TASK GOAL —
Write out the lines word for word, starting at the line that contains "You are a GUI" and ending at the line that contains "point(777,682)".

SUPPLIED MATERIAL —
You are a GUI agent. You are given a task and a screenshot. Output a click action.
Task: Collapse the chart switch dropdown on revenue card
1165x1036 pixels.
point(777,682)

---

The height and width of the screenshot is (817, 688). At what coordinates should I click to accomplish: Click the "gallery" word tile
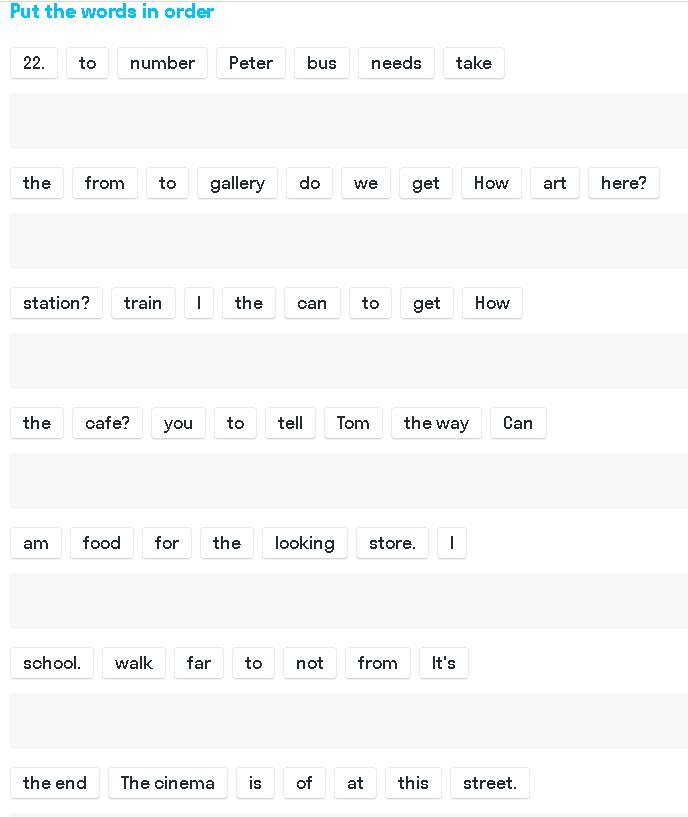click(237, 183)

SOLUTION FOR THIS EXERCISE —
You are a GUI agent. You are given a task and a screenshot. Output a click action.
Task: Collapse the chart switch dropdown on revenue card
1165x1036 pixels.
point(777,682)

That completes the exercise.